Does Laundry Make the Mom?
Updated: 18 hours ago
I have recently found it pretty difficult to stay motivated. I am feeling a little "blah" about most things, not particularly excited about what comes next. Just going through the motions. This is not a terribly familiar feeling for me, and for that I am truly grateful. BUT doing the familiar, the ordinary, and the necessary, is ever so boring and unsatisfying. And so I don't approach those tasks like I should. Or I avoid them completely. And it kinda sucks.
Laundry comes to mind as the best example of my "blah" feeling. I don't LOVE doing laundry, but I love having tidy drawers and fresh clothing and an empty laundry basket. I also don't mind folding, so much so that I am fairly obsessive about how things are folded and where they are stowed. I sit in front of a television program and fold myself into a little happy place, most of the time. But that darn laundry is becoming THE problem for me right now. I don't feel like dragging it all the way down stairs. It's one flight, indoors, mind you. And if I dump it in the washing machine, I forget about it, and days later eventually beg my husband to put in the dryer, which is so far away. (Right next to the washing machine.) And, then, the basket of clean clothes sits in the corner begging me - no - mocking me because I just can't muster the energy to get up and do anything with it. Family members start just picking their items out of the pile, toppling it over and creating a laundry corner of the room. And then while that pile festers, a new one is forming upstairs, where the empty laundry basket SHOULD be, but isn't, because it never made it out of purgatory from the previous laundry load. I mean - it's a total mess as far as I'm concerned. And I just don't give a damn.
This motivation-free cycle of non-laundry compounds. The problem gets bigger and bigger. And the resulting side-effects do not do a thing to push me into action. I mean, you would think a pile of laundry that is 2 weeks old, staring at me every time I turn the corner, would make me stop and say "hey - this will take 10 minutes - do it".....but it doesn't. What happened? Where did I go? How did I lose my mo-jo? And why do I care so much?
I can only assume that everyone experiences this every so often, or maybe more often than that. But I feel like such a daily failure when something like laundry is left undone. It feels like, why should I bother doing other stuff - this laundry can't get done so what's the use? I have allowed laundry to represent my worth as a parent and homemaker. Egads?@*# That can't be what's going on, can it? Am I really allowing laundry to impact the way I feel about myself? I am MORE than my laundry. I am MORE than neatly folded clothing. At least I think I am.

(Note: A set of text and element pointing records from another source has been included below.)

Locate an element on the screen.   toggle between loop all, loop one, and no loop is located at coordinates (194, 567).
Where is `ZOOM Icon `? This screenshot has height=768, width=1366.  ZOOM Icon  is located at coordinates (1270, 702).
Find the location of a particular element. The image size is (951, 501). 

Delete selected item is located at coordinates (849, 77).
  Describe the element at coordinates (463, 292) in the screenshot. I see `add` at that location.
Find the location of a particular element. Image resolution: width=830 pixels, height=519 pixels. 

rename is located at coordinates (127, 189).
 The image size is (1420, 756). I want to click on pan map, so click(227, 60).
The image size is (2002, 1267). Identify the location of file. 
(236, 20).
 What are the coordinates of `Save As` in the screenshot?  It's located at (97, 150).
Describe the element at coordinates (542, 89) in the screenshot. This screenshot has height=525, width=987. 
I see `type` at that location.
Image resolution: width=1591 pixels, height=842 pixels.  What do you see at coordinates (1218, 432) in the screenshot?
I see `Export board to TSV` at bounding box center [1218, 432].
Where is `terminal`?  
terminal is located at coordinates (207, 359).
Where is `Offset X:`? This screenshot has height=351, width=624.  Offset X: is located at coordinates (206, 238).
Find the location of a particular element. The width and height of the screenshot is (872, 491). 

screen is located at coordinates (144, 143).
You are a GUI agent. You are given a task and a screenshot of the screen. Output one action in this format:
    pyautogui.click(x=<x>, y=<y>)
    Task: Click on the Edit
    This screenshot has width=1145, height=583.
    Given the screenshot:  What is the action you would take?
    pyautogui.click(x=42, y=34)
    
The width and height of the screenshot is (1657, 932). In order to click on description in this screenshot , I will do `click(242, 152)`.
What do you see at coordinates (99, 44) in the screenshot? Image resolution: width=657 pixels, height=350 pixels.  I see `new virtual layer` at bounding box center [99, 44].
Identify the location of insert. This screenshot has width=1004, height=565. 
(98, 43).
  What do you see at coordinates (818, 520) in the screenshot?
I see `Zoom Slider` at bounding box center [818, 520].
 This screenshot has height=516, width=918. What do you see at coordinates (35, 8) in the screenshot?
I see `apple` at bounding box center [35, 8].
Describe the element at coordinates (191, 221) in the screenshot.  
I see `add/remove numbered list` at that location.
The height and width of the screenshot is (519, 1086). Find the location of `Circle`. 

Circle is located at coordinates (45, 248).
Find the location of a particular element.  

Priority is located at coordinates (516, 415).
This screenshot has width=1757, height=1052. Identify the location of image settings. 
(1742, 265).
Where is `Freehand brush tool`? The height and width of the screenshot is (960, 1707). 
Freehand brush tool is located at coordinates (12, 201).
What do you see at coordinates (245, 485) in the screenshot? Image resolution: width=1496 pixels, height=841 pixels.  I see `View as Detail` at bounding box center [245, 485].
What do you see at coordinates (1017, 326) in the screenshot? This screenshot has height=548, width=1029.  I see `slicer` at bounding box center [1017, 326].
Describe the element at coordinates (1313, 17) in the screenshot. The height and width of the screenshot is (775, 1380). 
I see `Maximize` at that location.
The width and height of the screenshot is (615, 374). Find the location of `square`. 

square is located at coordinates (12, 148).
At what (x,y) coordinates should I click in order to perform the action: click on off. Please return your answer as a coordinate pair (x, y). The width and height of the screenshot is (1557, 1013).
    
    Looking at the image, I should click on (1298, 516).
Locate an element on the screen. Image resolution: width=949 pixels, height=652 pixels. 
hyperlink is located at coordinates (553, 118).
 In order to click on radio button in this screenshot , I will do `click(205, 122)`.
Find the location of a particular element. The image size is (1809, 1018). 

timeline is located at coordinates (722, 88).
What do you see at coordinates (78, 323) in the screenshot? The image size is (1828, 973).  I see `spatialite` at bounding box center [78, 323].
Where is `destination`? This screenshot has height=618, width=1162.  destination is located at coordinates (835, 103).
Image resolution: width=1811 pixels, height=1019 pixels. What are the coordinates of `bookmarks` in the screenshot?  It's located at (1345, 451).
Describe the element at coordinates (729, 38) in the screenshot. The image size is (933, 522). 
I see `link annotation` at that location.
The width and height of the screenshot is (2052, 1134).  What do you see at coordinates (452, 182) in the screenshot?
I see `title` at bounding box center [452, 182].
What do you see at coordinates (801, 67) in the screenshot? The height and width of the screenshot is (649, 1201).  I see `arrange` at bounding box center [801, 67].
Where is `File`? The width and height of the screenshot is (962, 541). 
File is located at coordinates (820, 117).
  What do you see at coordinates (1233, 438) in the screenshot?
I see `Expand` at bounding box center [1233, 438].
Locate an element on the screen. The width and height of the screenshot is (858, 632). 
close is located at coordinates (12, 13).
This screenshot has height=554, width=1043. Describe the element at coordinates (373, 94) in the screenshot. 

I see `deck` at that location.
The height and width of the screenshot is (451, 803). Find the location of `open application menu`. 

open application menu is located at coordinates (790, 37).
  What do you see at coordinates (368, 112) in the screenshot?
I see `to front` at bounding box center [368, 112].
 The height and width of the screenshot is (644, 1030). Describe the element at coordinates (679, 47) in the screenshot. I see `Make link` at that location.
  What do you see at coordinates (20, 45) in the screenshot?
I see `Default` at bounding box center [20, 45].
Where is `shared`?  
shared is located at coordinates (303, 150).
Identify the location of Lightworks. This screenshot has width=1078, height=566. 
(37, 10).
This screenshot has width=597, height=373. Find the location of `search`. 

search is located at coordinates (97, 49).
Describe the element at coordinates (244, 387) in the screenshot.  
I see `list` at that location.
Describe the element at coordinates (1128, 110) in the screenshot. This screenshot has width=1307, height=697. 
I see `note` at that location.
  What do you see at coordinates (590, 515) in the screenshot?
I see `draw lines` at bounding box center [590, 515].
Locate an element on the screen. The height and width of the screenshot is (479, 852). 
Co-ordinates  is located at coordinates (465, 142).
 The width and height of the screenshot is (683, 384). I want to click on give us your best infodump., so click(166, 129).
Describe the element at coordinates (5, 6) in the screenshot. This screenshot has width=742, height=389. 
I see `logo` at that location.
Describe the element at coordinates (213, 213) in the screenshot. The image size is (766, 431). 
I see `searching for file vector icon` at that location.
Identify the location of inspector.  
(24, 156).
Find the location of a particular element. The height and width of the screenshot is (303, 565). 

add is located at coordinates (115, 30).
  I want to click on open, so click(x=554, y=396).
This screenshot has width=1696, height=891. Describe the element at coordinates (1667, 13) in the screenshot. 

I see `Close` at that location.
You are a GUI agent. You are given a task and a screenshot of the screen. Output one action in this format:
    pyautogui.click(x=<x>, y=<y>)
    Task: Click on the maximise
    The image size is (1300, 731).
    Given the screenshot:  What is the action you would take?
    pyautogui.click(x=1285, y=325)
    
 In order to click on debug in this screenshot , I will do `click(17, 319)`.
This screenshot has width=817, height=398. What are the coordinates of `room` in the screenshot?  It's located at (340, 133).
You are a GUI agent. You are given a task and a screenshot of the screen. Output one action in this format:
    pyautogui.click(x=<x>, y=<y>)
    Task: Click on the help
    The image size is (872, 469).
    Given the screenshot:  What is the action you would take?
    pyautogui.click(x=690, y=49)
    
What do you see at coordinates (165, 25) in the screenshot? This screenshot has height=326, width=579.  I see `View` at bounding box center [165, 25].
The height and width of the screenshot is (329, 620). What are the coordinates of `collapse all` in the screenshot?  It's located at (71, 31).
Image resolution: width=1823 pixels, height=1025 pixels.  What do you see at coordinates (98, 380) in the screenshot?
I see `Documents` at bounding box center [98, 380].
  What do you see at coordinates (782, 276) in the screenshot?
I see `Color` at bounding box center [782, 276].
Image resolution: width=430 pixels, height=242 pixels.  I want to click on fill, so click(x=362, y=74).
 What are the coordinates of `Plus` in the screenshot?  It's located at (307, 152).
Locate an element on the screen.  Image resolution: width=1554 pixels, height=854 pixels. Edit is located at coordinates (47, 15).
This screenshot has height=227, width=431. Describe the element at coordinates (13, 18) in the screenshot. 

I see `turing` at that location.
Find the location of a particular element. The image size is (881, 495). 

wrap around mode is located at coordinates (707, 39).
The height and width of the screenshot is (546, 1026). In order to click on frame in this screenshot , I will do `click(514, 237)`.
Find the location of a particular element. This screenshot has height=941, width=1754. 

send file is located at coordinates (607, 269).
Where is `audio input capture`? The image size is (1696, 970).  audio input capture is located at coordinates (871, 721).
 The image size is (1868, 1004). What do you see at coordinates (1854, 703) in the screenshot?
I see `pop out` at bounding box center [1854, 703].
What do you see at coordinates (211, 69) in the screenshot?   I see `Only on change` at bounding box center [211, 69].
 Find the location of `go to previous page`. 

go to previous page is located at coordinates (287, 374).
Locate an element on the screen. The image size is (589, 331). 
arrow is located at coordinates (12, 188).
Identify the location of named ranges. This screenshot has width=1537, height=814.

I have no plan for the laundry in the dryer right now, except to ask my husband to take it away when it is dry. I don't have a particularly busy day tomorrow, though I'm sure I will fill it with many tasks. I could fold laundry. Maybe I should embrace the fact that for me, laundry represents more and that to stay on track, I need to stay on top of my laundry-folding game. Maybe it's ok to have something define us. Maybe it's ok to have laundry unfolded. Maybe it's ok to be unmotivated once in a while and just spend some time doing something else.